Well – glad you asked – it makes depth-first tree walking quite comfortable since calling next on the nodes produced by any of edit, replace or remove will always result in a not-yet-visited location. Take the following generic iterative pre-order walk, for example:
(def walk-zip [zloc f] (->> zloc (iterate (comp z/next f)) (drop-while (complement z/end?)) (first)))
The only requirement is that f doesn’t move within the zipper. For example, to remove all “p” tags from an XML document, it’s enough to write:
(-> xml-doc (walk-zip (fn [loc] (if (= (tag loc) :p) (z/remove loc) loc))) ...)
But there are cases where remove‘s behaviour is less than optimal. Say, you want to have a generic function that removes the node to the right of the current location and then moves back to the original position. Should be simple, right?
(defn remove-right [zloc] (if-let [rloc (z/right zloc)] (-> rloc ;; at the right sibling z/remove ;; right sibling removed, now we are... err... somewhere z/next ;; this should bring us back to the original level, right? z/left) ;; go back to the original node zloc))
This is already better than trusting
(-> rloc z/remove) to automatically go back to the original node, but it will fail if the removed node was the rightmost one of its branch. For example, in our XML document above (the one with the nested “first” element), the following will happen:
(-> xml-doc ;; at 'list' z/down ;; at 'first' remove-right ;; where are we? tag) ;; => :c
The problem is that once “second” is removed, the “d” element is the last one a depth-first traversal would reach. next will thus not modify the zipper location and the call to left will move it to “c”. Fantastic.
We have to handle the removal of the rightmost node by actually counting how deep inside the tree we currently are. Then, after the removal we have to move upwards to reach the so-found level.
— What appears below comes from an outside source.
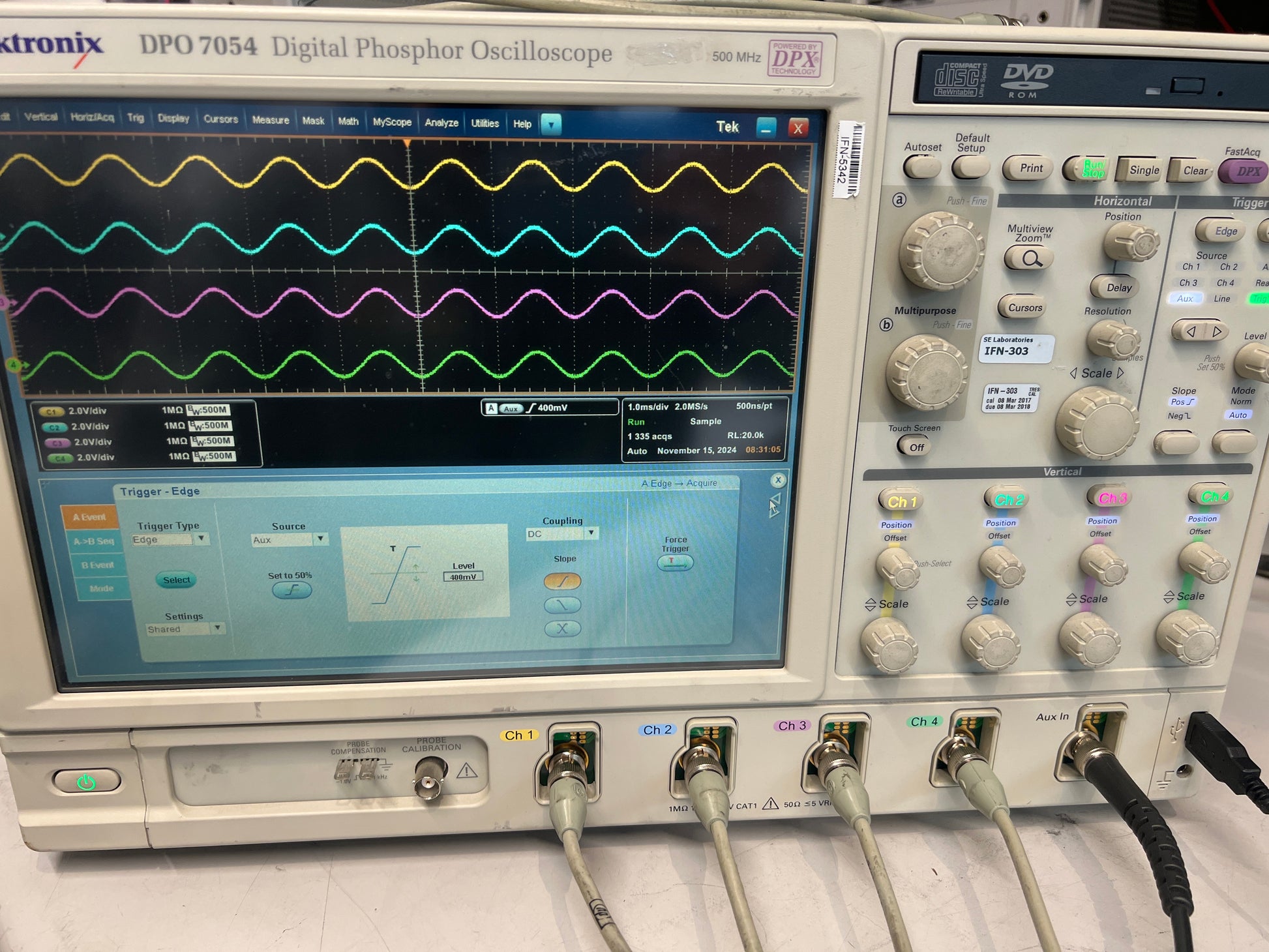Toggle the C3 channel badge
(defn depth [zloc] (->> zloc (iterate z/up) ;; go up ... (take-while z/up) ;; ... until you are at the top count dec)) (defn remove-right [zloc] (if-let [rloc (z/right zloc)] (let [nloc (z/remove rloc) delta (- (depth nloc) (depth zloc))] (reduce (fn [loc _] (z/up loc)) nloc (range delta))) zloc))
Removing nodes is an excellent way of getting lost inside a tree, unless you’re doing it as part of a generic walk over the tree nodes. In my opinion the zipper implementations should offer one or more of the following (and I’d be glad to participate in implementing those features if they are desired and accepted):
- a function that remembers the initial position of the zipper, then applies the desired modifications/movements, before finally reverting to the initial location,
- a variant of remove that doesn’t go back to prev but either left or up (see this unanswered post),
- predefined remove-right and remove-left functions.
It might reduce headaches.